__Reading passage__.

As reported by The New York Times, over three million photos under the Challenge Accepted hashtag have been posted, not counting the ones that have been posted without it. In India, notable personalities like Anaita Shroff Adajania, Sonam Kapoor, Dia Mirza, Taapsee Pannu, Janhvi Kapoor also took part.
Women are posting their black and white pictures with a spin of their own. Kusha Kapila posted close-up images of her acne, writing about dealing with PCOD and self-esteem issues, encouraging women to “go easy on yourself.”
According to PR social media manager Cristine Abram, the incident of US Congresswoman Alexandria Ocasio-Cortez being called a “bitch” by a male politician “was the spark that led to the resurgence of the hashtag challenge… It’s all to do with female empowerment. There was this hashtag that already existed to raise awareness around other large issues.” This may well be the case since the earliest black and white post on Challenge Accepted can be tracked back to a Brazilian journalist, Ana Paula Padrão, from a week and a half ago.
“The trend is still picking up with usage of the hashtag on Instagram doubling in the last day alone,” an Instagram spokeswoman told NYT. “Based on the posts, we’re seeing that most of the participants are posting with notes relating to strength and support for their communities.”
Further west, from Hollywood, participants in the challenge include Jennifer Aniston, Jennifer Garner, Khloe Kardashian, Eva Longoria, and others.
“However, another narrative has emerged, which claims that the movement stems from Turkey where femicide is on the rise. Pinar Gultekin, a 27-year old woman from Turkey was recently murdered by her ex-boyfriend, as per a viral post on Instagram. Gender-based violence is common in Turkey, and the government there is apparently masking all of it. Provisions in the Istanbul Convention, which aim at protecting women from violence, are also reported to be on the verge of abolishment.”
Let Women Take Part In This Challenge, What’s Your Problem?

__Entries supplied__.
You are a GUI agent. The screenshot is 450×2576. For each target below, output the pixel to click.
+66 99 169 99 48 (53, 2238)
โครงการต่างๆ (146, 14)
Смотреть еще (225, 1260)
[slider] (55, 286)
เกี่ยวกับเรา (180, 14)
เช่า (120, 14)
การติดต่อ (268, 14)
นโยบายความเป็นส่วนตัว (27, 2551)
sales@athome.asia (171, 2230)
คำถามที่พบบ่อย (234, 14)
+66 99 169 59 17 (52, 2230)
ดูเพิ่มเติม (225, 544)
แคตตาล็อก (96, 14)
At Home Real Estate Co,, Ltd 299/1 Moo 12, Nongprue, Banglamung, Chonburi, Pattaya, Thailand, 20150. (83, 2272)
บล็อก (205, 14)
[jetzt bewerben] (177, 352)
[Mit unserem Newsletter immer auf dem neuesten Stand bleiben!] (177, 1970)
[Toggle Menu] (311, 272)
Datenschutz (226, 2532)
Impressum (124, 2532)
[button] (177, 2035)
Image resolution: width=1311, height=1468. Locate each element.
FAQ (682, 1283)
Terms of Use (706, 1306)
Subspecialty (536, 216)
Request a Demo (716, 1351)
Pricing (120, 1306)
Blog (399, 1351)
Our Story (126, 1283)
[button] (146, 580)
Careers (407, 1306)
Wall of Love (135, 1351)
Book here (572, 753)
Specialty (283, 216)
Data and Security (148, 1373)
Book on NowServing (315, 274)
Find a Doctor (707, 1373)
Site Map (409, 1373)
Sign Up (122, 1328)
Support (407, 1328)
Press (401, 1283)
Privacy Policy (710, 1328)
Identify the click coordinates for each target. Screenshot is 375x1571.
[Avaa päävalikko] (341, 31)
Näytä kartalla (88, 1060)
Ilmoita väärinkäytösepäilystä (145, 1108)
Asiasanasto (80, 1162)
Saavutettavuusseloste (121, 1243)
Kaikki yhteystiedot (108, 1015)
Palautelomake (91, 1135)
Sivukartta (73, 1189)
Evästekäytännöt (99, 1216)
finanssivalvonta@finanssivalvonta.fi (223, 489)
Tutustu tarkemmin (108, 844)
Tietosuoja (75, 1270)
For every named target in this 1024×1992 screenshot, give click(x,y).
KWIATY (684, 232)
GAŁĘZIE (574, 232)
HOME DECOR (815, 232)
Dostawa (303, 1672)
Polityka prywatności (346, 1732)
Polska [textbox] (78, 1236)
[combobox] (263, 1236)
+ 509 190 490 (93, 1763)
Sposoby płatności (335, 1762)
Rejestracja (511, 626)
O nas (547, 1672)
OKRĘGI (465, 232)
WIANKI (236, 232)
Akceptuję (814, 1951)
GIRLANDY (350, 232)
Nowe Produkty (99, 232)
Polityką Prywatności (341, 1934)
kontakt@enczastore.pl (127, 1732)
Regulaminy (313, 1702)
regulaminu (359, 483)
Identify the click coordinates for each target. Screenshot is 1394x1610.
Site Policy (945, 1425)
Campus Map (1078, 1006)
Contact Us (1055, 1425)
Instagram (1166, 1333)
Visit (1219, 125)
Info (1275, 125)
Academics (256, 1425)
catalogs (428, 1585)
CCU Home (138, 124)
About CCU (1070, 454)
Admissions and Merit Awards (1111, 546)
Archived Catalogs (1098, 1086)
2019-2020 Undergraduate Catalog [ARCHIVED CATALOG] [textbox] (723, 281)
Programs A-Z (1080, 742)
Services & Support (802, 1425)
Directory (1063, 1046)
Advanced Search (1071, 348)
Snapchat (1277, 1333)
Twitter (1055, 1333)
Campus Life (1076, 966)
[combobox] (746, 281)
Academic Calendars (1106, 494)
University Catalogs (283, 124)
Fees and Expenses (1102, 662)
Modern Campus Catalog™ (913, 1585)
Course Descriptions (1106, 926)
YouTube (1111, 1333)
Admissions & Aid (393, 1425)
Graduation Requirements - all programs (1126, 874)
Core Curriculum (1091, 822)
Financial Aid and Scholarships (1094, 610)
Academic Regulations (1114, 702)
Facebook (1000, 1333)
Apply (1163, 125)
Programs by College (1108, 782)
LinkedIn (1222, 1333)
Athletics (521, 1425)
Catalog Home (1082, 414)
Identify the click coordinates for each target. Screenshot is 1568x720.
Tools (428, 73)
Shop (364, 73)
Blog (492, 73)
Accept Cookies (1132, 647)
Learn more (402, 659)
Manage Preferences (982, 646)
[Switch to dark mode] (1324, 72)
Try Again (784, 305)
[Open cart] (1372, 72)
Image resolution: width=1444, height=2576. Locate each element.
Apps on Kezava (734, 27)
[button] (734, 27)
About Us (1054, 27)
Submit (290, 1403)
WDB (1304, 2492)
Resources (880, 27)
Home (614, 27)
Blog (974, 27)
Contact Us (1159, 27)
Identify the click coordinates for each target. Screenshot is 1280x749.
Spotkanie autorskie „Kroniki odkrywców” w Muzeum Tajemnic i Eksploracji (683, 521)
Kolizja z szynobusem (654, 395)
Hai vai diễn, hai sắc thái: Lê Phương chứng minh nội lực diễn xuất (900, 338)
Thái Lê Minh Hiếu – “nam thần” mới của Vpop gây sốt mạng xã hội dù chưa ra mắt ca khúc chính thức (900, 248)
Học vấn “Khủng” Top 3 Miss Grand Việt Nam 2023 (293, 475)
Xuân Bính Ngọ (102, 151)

__Work to complete__.
**a)** In the article on the Challenge Accepted hashtag, what did Kusha Kapila post close-up images of?
**b)** Reproduce the part of the article on the Challenge Accepted hashtag that opens with "Further west, from" and closes with "What’s Your Problem?", swapping "ex-boyfriend" for "former partner".
The rows were taken from a separate source.

__Answers by task__.
**a)** Her acne.

**b)**
Further west, from Hollywood, participants in the challenge include Jennifer Aniston, Jennifer Garner, Khloe Kardashian, Eva Longoria, and others.
“However, another narrative has emerged, which claims that the movement stems from Turkey where femicide is on the rise. Pinar Gultekin, a 27-year old woman from Turkey was recently murdered by her former partner, as per a viral post on Instagram. Gender-based violence is common in Turkey, and the government there is apparently masking all of it. Provisions in the Istanbul Convention, which aim at protecting women from violence, are also reported to be on the verge of abolishment.”
Let Women Take Part In This Challenge, What’s Your Problem?